(Dataset records Opens)
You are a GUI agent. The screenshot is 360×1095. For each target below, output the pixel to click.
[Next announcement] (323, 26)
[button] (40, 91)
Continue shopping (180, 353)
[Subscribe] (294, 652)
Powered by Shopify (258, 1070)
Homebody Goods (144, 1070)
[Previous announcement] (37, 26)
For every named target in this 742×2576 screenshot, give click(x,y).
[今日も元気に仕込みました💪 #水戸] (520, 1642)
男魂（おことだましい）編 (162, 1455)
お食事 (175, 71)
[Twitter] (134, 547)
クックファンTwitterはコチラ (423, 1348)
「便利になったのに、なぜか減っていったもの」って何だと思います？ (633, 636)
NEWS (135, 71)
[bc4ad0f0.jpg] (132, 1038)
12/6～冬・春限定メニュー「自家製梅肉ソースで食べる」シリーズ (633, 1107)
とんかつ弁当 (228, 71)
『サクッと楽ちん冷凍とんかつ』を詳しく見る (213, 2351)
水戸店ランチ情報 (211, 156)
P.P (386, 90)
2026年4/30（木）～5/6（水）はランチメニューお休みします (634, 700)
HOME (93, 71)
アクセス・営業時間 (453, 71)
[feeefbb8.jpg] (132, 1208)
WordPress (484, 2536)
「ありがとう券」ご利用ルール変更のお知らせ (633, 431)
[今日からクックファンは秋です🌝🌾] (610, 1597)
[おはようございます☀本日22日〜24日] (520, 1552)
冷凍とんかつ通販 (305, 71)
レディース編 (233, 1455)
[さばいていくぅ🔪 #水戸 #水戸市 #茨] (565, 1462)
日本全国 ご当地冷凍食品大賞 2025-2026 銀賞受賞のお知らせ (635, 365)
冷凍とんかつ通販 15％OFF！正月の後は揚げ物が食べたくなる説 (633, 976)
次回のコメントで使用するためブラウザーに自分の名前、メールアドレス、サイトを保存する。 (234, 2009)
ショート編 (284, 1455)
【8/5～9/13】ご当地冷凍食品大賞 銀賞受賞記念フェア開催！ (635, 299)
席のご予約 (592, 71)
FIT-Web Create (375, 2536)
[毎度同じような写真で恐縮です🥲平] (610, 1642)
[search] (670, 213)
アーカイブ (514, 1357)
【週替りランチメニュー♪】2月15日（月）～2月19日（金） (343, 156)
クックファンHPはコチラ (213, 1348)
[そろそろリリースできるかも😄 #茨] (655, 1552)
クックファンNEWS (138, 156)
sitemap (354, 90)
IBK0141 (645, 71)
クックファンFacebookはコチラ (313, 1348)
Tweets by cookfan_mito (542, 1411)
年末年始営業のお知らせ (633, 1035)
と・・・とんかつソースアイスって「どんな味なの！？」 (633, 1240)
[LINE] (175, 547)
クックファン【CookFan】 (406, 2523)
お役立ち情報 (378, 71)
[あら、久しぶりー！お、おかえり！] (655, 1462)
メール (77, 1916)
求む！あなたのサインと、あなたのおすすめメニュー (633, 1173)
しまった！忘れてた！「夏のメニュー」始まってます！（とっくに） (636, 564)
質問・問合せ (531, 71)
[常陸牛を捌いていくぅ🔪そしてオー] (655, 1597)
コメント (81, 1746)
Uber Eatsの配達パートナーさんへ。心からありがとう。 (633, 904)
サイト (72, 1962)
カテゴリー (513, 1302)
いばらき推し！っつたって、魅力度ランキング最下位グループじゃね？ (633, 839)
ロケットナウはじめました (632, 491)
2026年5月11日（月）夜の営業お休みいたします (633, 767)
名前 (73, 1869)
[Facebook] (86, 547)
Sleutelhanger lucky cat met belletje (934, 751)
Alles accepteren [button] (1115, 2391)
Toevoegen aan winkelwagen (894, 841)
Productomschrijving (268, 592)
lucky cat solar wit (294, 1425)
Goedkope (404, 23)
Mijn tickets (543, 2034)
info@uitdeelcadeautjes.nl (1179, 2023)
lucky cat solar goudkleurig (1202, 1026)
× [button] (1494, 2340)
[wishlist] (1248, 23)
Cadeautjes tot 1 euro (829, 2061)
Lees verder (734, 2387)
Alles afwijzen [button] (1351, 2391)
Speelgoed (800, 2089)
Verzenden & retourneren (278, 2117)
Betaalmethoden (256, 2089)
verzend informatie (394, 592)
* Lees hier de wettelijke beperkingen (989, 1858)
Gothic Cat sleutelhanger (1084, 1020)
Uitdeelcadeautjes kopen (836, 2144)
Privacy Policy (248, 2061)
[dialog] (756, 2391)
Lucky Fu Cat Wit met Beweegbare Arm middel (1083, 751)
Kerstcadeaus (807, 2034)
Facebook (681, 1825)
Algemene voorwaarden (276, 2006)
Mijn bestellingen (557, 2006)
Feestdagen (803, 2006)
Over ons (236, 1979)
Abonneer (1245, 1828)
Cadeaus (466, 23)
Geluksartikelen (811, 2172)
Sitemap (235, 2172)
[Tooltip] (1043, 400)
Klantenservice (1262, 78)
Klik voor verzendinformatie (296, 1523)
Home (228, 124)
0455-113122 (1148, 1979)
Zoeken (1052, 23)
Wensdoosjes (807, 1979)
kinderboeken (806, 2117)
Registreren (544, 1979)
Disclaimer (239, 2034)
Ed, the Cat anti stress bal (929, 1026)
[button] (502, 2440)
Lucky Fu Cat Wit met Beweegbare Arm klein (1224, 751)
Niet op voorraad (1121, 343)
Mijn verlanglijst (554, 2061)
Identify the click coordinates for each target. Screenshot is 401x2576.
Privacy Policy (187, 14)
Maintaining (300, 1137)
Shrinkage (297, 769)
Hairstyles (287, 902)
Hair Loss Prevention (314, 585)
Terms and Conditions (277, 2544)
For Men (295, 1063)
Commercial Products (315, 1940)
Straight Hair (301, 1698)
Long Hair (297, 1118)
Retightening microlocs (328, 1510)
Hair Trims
(Dataset records Closes)
Problem — Nothing beyond the line that contains "名前 (73, 1869)" belongs in the answer; reproduce the entries exactly from their first line through it.

Answer for the task —
You are a GUI agent. The screenshot is 360×1095. For each target below, output the pixel to click.
[Next announcement] (323, 26)
[button] (40, 91)
Continue shopping (180, 353)
[Subscribe] (294, 652)
Powered by Shopify (258, 1070)
Homebody Goods (144, 1070)
[Previous announcement] (37, 26)
For every named target in this 742×2576 screenshot, give click(x,y).
[今日も元気に仕込みました💪 #水戸] (520, 1642)
男魂（おことだましい）編 (162, 1455)
お食事 (175, 71)
[Twitter] (134, 547)
クックファンTwitterはコチラ (423, 1348)
「便利になったのに、なぜか減っていったもの」って何だと思います？ (633, 636)
NEWS (135, 71)
[bc4ad0f0.jpg] (132, 1038)
12/6～冬・春限定メニュー「自家製梅肉ソースで食べる」シリーズ (633, 1107)
とんかつ弁当 (228, 71)
『サクッと楽ちん冷凍とんかつ』を詳しく見る (213, 2351)
水戸店ランチ情報 (211, 156)
P.P (386, 90)
2026年4/30（木）～5/6（水）はランチメニューお休みします (634, 700)
HOME (93, 71)
アクセス・営業時間 (453, 71)
[feeefbb8.jpg] (132, 1208)
WordPress (484, 2536)
「ありがとう券」ご利用ルール変更のお知らせ (633, 431)
[今日からクックファンは秋です🌝🌾] (610, 1597)
[おはようございます☀本日22日〜24日] (520, 1552)
冷凍とんかつ通販 (305, 71)
レディース編 (233, 1455)
[さばいていくぅ🔪 #水戸 #水戸市 #茨] (565, 1462)
日本全国 ご当地冷凍食品大賞 2025-2026 銀賞受賞のお知らせ (635, 365)
冷凍とんかつ通販 15％OFF！正月の後は揚げ物が食べたくなる説 (633, 976)
次回のコメントで使用するためブラウザーに自分の名前、メールアドレス、サイトを保存する。 (234, 2009)
ショート編 (284, 1455)
【8/5～9/13】ご当地冷凍食品大賞 銀賞受賞記念フェア開催！ (635, 299)
席のご予約 (592, 71)
FIT-Web Create (375, 2536)
[毎度同じような写真で恐縮です🥲平] (610, 1642)
[search] (670, 213)
アーカイブ (514, 1357)
【週替りランチメニュー♪】2月15日（月）～2月19日（金） (343, 156)
クックファンHPはコチラ (213, 1348)
[そろそろリリースできるかも😄 #茨] (655, 1552)
クックファンNEWS (138, 156)
sitemap (354, 90)
IBK0141 (645, 71)
クックファンFacebookはコチラ (313, 1348)
Tweets by cookfan_mito (542, 1411)
年末年始営業のお知らせ (633, 1035)
と・・・とんかつソースアイスって「どんな味なの！？」 (633, 1240)
[LINE] (175, 547)
クックファン【CookFan】 (406, 2523)
お役立ち情報 (378, 71)
[あら、久しぶりー！お、おかえり！] (655, 1462)
メール (77, 1916)
求む！あなたのサインと、あなたのおすすめメニュー (633, 1173)
しまった！忘れてた！「夏のメニュー」始まってます！（とっくに） (636, 564)
質問・問合せ (531, 71)
[常陸牛を捌いていくぅ🔪そしてオー] (655, 1597)
コメント (81, 1746)
Uber Eatsの配達パートナーさんへ。心からありがとう。 (633, 904)
サイト (72, 1962)
カテゴリー (513, 1302)
いばらき推し！っつたって、魅力度ランキング最下位グループじゃね？ (633, 839)
ロケットナウはじめました (632, 491)
2026年5月11日（月）夜の営業お休みいたします (633, 767)
名前 (73, 1869)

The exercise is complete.